Questions fréquentes

Mounjaro fait-il vraiment perdre plus que Wegovy et Saxenda chez les patients sans diabète ?

Oui, dans cette étude real-world d'Istanbul publiée en 2026. Sur 36 semaines, les trois traitements ont significativement réduit le poids corporel et le tour de taille (p < 0,01), mais Mounjaro (tirzépatide) a entraîné une perte de poids supérieure à celles observées sous Wegovy (sémaglutide) et Saxenda (liraglutide). Attention : l'abstract ne détaille pas les pourcentages exacts, et il ne s'agit pas d'un essai randomisé. Les patients ont été alloués au traitement par leur médecin en fonction de leur situation individuelle, ce qui peut biaiser la comparaison directe[1].

Quel traitement donne le plus de nausées : Mounjaro, Wegovy ou Saxenda ?

D'après cette étude, les effets gastro-intestinaux étaient fréquents avec les trois molécules, mais particulièrement marqués avec Saxenda (liraglutide). C'est cohérent avec ce que l'on sait déjà : le liraglutide est une molécule plus ancienne, injectée tous les jours, et son profil de tolérance digestive est moins favorable que les traitements hebdomadaires plus récents. Bonne nouvelle : aucune pancréatite cliniquement confirmée n'a été observée avec les trois traitements sur l'ensemble du suivi[1].

L'étude montre-t-elle un effet sur le foie et les triglycérides ?

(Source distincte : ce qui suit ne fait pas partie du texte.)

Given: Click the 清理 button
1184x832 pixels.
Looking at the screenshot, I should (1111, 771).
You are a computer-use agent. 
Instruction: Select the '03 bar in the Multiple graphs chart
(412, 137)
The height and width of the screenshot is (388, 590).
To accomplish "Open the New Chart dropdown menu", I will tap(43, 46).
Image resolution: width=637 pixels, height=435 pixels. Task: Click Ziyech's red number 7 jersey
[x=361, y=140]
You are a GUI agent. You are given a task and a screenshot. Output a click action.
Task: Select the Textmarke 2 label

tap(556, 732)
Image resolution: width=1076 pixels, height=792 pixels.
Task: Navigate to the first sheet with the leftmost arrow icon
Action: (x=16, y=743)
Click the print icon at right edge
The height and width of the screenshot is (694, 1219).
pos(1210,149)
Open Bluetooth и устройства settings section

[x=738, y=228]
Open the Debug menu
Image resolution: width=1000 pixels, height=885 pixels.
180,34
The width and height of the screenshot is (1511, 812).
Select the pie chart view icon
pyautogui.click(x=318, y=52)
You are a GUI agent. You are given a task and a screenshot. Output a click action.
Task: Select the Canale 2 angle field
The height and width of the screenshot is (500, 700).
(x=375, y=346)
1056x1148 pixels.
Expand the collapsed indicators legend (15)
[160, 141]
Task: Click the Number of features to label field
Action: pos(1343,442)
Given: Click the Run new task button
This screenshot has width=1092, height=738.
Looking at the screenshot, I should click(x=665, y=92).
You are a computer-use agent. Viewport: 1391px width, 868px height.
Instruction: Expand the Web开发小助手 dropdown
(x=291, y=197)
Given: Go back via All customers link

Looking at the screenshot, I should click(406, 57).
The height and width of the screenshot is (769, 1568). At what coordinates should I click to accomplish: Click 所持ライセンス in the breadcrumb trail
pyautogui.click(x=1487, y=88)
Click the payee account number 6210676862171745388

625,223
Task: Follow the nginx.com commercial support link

Oui, et c'est l'un des résultats intéressants. Les enzymes hépatiques se sont améliorées de façon similaire dans les trois groupes — un signal positif pour les patients atteints de stéatose hépatique associée à l'obésité. Côté triglycérides, Mounjaro (tirzépatide) a entraîné une baisse plus importante que Wegovy et Saxenda, ce qui est cohérent avec d'autres données publiées sur le double agoniste GLP-1/GIP. Le profil lipidique global s'est amélioré dans les trois groupes[1].

Sources

  1. Cetiner S. « Real-World Effectiveness and Safety of Tirzepatide, Semaglutide, and Liraglutide in Adults with Overweight or Obesity without Diabetes : A Comparative Study. » Diabetes, Metabolic Syndrome and Obesity : Targets and Therapy. 2026. doi : 10.2147/dmso.s594898. PMID : 41938643.
  2. Wilding JPH, Batterham RL, Calanna S et al. « Once-Weekly Semaglutide in Adults with Overweight or Obesity (STEP 1). » New England Journal of Medicine. 2021 Mar 18 ;384(11) :989-1002. PMID : 33567185.

Avertissement médical : cet article est rédigé à titre informatif et ne remplace pas un avis médical. Les traitements GLP-1 (sémaglutide, tirzépatide, liraglutide) sont des médicaments sur ordonnance qui doivent être prescrits et suivis par un médecin. Ne modifiez jamais votre traitement sans en parler à votre médecin. Les prix et la disponibilité mentionnés sont indicatifs et doivent être vérifiés auprès de votre pharmacie.